§ **Directions**:
Output range, inclusive: from the line containing "Task: Click the arrow" to the line containing "Given: Dismiss the blue upgrade notice banner". Restate those lines from the data below word for word and only those.

[[ Entries supplied open ]]

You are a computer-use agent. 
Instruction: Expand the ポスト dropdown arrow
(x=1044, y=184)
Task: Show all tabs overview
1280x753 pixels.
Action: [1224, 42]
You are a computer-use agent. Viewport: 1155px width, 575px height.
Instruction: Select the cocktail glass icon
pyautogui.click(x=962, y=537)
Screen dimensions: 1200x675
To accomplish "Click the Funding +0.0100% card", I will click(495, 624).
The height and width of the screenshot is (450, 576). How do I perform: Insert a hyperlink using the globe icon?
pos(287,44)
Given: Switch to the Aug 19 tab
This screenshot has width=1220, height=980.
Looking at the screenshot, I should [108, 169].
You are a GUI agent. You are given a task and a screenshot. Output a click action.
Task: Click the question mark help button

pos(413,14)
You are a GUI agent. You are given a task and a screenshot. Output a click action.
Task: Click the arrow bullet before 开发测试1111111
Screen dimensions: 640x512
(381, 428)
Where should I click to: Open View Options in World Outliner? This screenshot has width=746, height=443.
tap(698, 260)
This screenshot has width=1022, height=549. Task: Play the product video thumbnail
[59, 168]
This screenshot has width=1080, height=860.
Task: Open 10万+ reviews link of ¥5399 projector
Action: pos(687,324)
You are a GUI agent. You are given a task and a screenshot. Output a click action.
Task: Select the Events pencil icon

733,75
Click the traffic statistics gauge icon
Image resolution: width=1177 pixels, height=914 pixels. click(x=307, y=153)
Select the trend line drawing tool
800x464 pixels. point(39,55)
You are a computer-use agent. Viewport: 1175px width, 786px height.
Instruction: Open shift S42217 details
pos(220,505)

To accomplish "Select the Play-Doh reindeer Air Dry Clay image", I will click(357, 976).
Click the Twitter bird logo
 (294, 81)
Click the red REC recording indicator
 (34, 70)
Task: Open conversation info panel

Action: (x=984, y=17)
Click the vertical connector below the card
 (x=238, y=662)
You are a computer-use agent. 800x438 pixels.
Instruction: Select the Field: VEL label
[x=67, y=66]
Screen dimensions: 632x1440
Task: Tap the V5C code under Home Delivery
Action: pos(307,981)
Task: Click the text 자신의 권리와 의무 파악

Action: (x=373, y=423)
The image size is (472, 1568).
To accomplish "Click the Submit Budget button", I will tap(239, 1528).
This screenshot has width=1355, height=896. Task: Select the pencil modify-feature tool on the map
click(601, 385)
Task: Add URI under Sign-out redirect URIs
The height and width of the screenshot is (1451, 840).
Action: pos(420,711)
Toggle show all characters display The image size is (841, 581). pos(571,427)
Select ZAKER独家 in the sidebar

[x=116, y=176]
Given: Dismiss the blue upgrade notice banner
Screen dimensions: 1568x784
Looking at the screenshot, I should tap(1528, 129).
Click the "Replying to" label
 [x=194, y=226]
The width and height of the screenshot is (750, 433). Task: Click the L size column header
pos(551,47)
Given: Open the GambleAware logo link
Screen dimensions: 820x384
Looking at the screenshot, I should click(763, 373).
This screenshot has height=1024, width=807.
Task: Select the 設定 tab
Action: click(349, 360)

[[ Entries supplied closed ]]

§ **Answer box**:
Task: Click the arrow bullet before 开发测试1111111
Screen dimensions: 640x512
(381, 428)
Where should I click to: Open View Options in World Outliner? This screenshot has width=746, height=443.
tap(698, 260)
This screenshot has width=1022, height=549. Task: Play the product video thumbnail
[59, 168]
This screenshot has width=1080, height=860.
Task: Open 10万+ reviews link of ¥5399 projector
Action: pos(687,324)
You are a GUI agent. You are given a task and a screenshot. Output a click action.
Task: Select the Events pencil icon

733,75
Click the traffic statistics gauge icon
Image resolution: width=1177 pixels, height=914 pixels. click(x=307, y=153)
Select the trend line drawing tool
800x464 pixels. point(39,55)
You are a computer-use agent. Viewport: 1175px width, 786px height.
Instruction: Open shift S42217 details
pos(220,505)

To accomplish "Select the Play-Doh reindeer Air Dry Clay image", I will click(357, 976).
Click the Twitter bird logo
 (294, 81)
Click the red REC recording indicator
 (34, 70)
Task: Open conversation info panel

Action: (x=984, y=17)
Click the vertical connector below the card
 (x=238, y=662)
You are a computer-use agent. 800x438 pixels.
Instruction: Select the Field: VEL label
[x=67, y=66]
Screen dimensions: 632x1440
Task: Tap the V5C code under Home Delivery
Action: pos(307,981)
Task: Click the text 자신의 권리와 의무 파악

Action: (x=373, y=423)
The image size is (472, 1568).
To accomplish "Click the Submit Budget button", I will tap(239, 1528).
This screenshot has width=1355, height=896. Task: Select the pencil modify-feature tool on the map
click(601, 385)
Task: Add URI under Sign-out redirect URIs
The height and width of the screenshot is (1451, 840).
Action: pos(420,711)
Toggle show all characters display The image size is (841, 581). pos(571,427)
Select ZAKER独家 in the sidebar

[x=116, y=176]
Given: Dismiss the blue upgrade notice banner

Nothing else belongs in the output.